REQUIRED WORK: Please copy the records below word for word, leaving out the pictures.

(Data extracted from a collection)
⟨
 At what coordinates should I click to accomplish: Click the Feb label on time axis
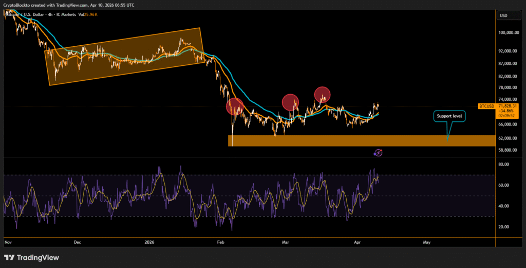point(221,241)
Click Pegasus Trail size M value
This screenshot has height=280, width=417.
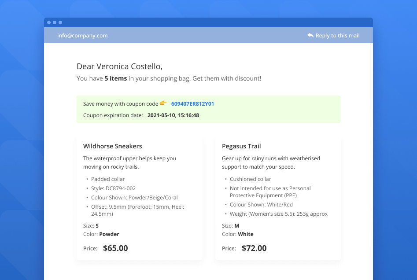[x=236, y=226]
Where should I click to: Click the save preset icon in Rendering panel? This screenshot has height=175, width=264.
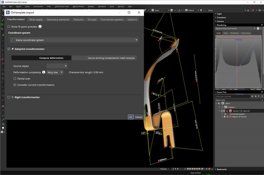[x=258, y=29]
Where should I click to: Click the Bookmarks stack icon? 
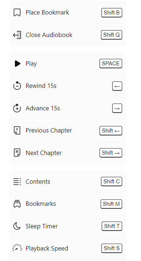click(17, 204)
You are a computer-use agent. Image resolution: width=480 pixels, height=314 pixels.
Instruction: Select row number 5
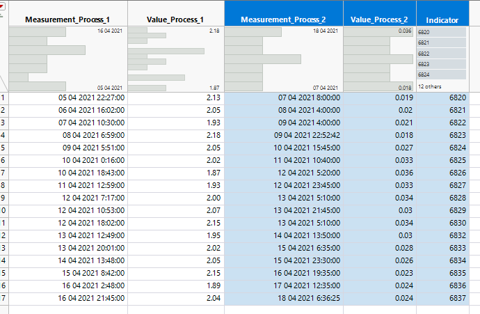point(3,148)
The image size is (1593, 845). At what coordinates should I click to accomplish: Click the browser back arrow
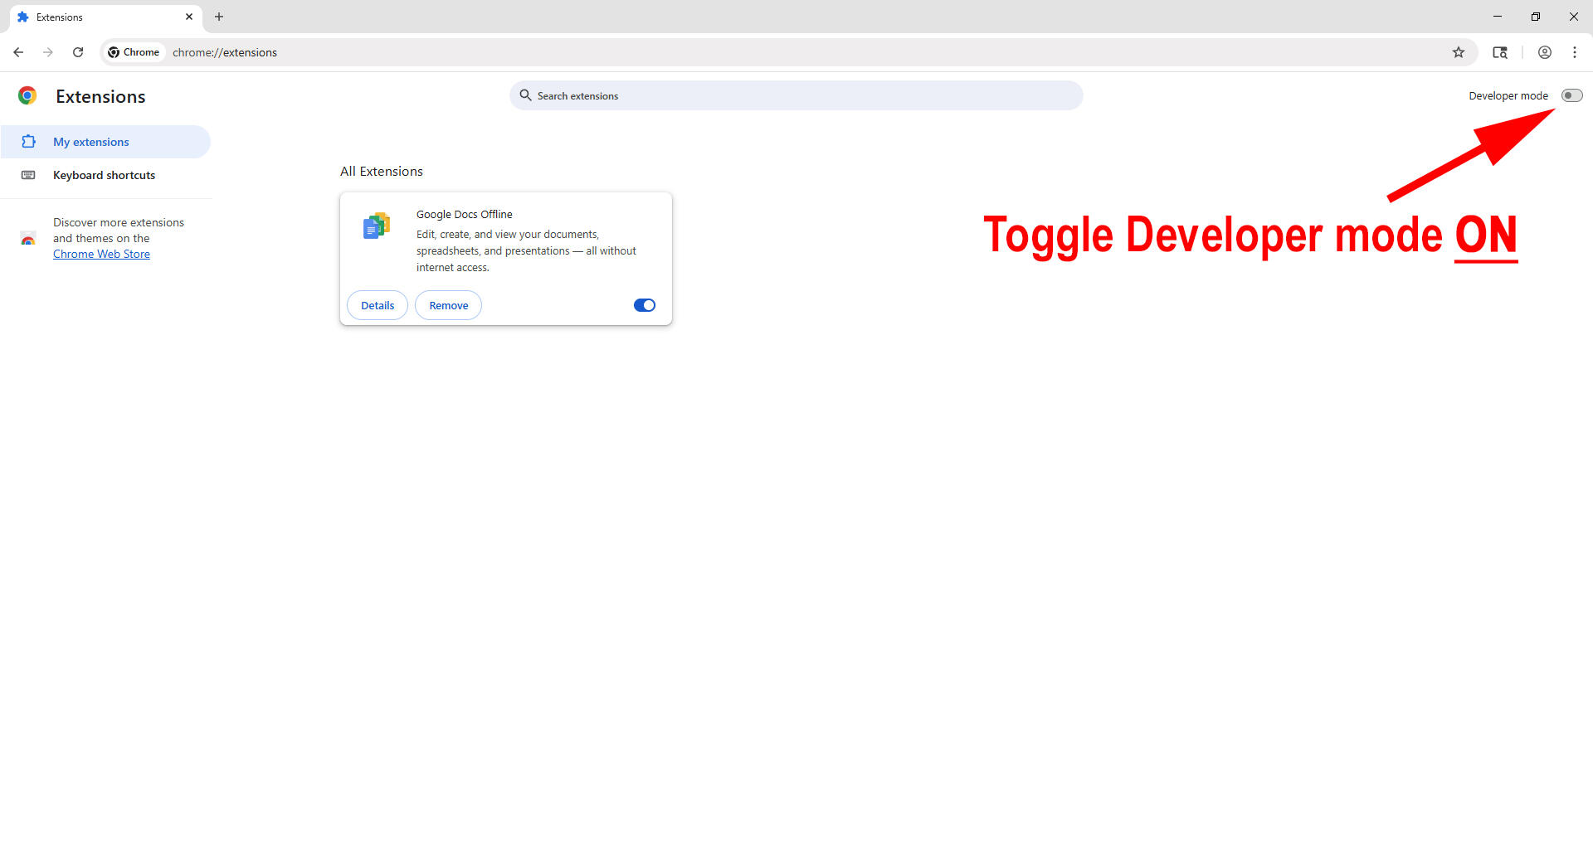coord(18,52)
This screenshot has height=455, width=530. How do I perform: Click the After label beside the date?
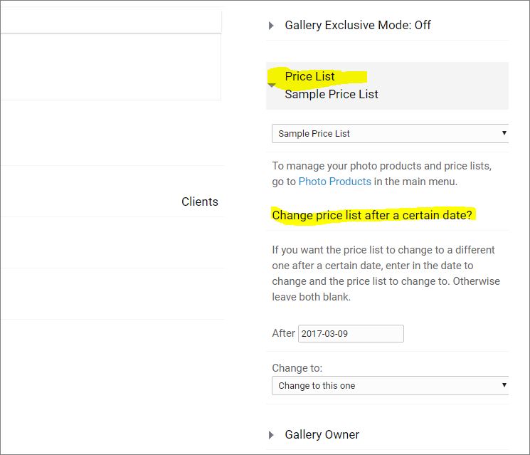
⟩
SOLUTION TO THE PROBLEM:
 At what coordinates should I click to accomplish: Click the Feb label on time axis
point(221,241)
Click Pegasus Trail size M value
This screenshot has height=280, width=417.
[x=236, y=226]
Where should I click to: Click the save preset icon in Rendering panel? This screenshot has height=175, width=264.
[x=258, y=29]
Where should I click to: Click the Bookmarks stack icon? 
click(17, 204)
You are a computer-use agent. Image resolution: width=480 pixels, height=314 pixels.
Instruction: Select row number 5
point(3,148)
The image size is (1593, 845). At what coordinates should I click to accomplish: Click the browser back arrow
coord(18,52)
This screenshot has height=455, width=530. How do I perform: Click the After label beside the date?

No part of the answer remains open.